- Directed by: Harry Lachman
- Written by: Bryan Foy
- Screenplay by: Samuel Hoffenstein Tom Reed Arthur Caesar
- Based on: Annabel Lee (1849 poem) by Edgar Allan Poe
- Produced by: Bryan Foy
- Starring: Linda Darnell Shepperd Strudwick Virginia Gilmore Harry Morgan
- Cinematography: Lucien N. Andriot
- Edited by: Fred Allen
- Music by: David Buttolph Cyril J. Mockridge Alfred Newman
- Production company: 20th Century Fox
- Distributed by: 20th Century Fox
- Release date: August 28, 1942;
- Running time: 67 minutes
- Country: United States
- Language: English

= The Loves of Edgar Allan Poe =

1942 film by Harry Lachman

The Loves of Edgar Allan Poe is a 1942 American drama film directed by Harry Lachman, starring Linda Darnell and Shepperd Strudwick. The film is a cinematic biography of Edgar Allan Poe that examines his romantic relationships with Sarah Elmira Royster and Virginia Clemm. The film presents a sympathetic and positive outline of Poe's life and career.

=-=-=-=-=

- _Direction 1_
In one to three sentences, explain what the film article says the movie covers about Edgar Allan Poe and how it portrays him.
- _Direction 2_
Write the next part of the film article on The Loves of Edgar Allan Poe, starting after its last sentence.
The listing that follows has no connection to the film article.

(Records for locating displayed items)

=-=-=-=-=

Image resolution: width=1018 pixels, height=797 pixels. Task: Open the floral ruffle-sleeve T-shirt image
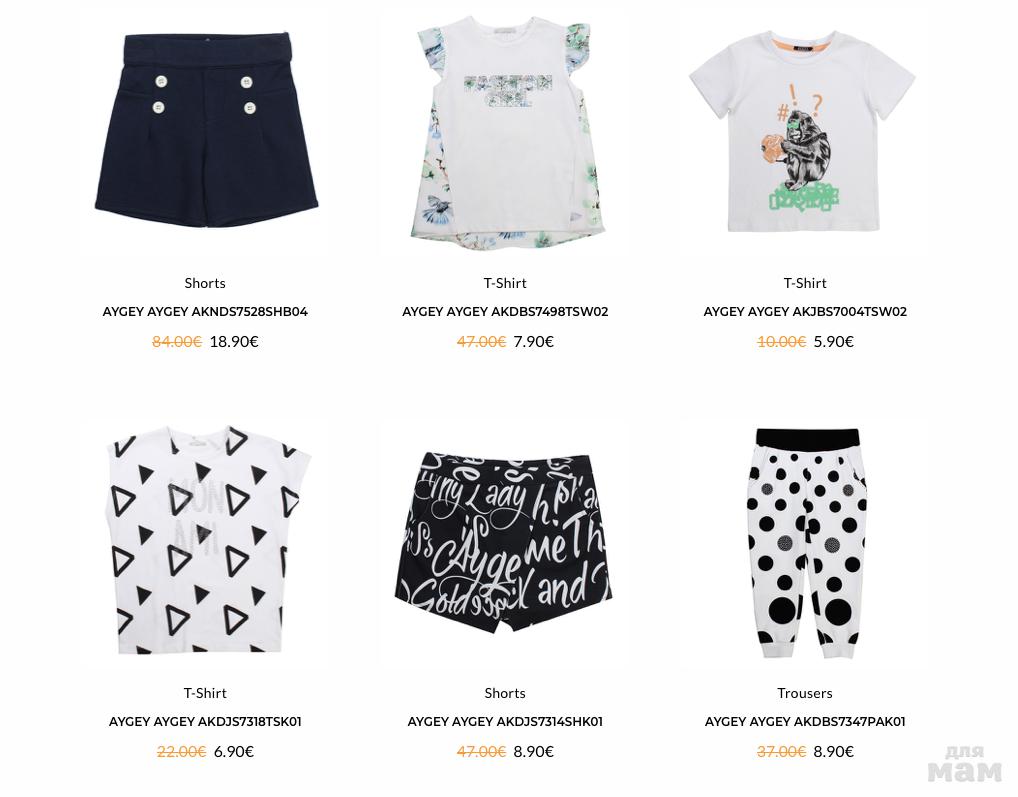[507, 130]
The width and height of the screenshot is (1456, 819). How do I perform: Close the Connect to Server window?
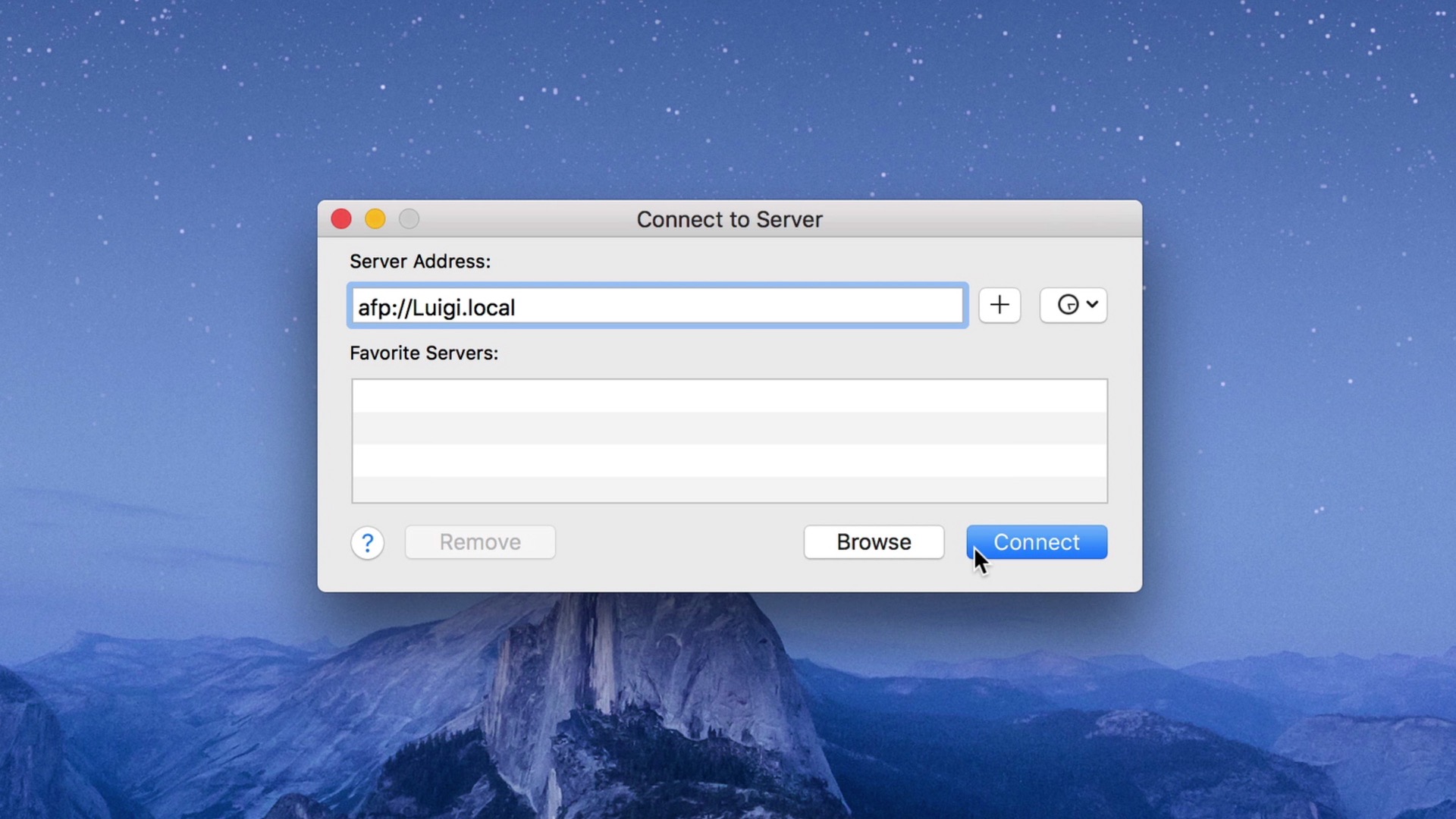click(340, 218)
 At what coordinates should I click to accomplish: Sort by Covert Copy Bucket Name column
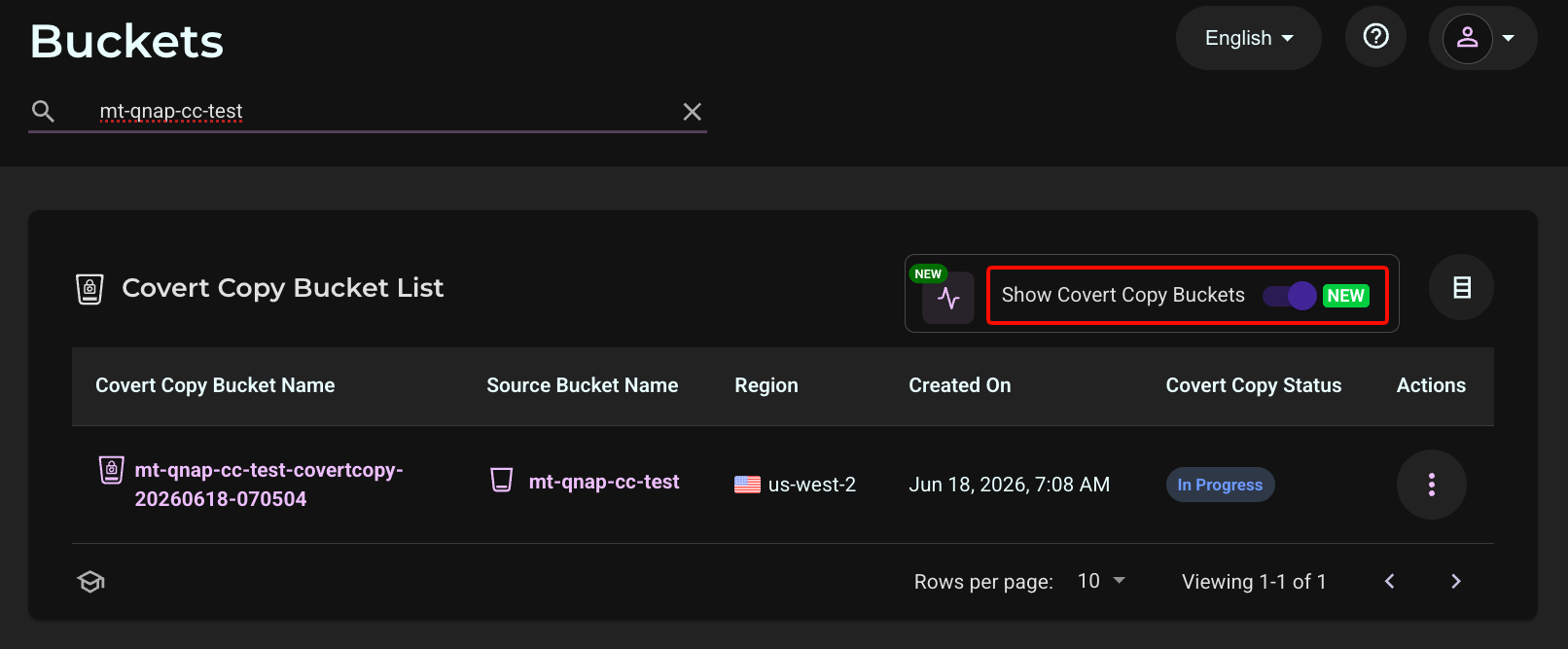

=-=-=-=-=

- _Exercise result 1_
The film is a cinematic biography of Edgar Allan Poe that examines his romantic relationships with Sarah Elmira Royster and Virginia Clemm. It presents a sympathetic and positive outline of Poe's life and career.

- _Exercise result 2_
==Plot==
The story focuses on Edgar Allan Poe's romances with, first, Elmira Royster, and, finally, his wife, Virginia Clemm. The story begins in 1811 as Edgar Poe is adopted by John and Frances Allan of Richmond, Virginia after the death of his mother, an actress. Mrs. Frances Allan is devoted to the orphan while Mr. John Allan develops an animosity towards him.

Poe's first love was Elmira Royster, whom he had known since childhood. She married another while Poe was at the University of Virginia, where he amassed gambling debts. In one scene, he is shown meeting with the founder of the university, Thomas Jefferson, although there is no evidence that they ever met.

Poe was never able to forget Elmira. She remained in his thoughts and desires. This passion for her was reflected in his poems. He was disowned by his foster father who opposed his goal to pursue a literary career. Allan disparaged his admiration for Lord Byron. Poe joined the Army and through Allan obtained an appointment to West Point. A military career was not suited for him, so he skipped classes and did not attend functions at the academy, which led to his dismissal.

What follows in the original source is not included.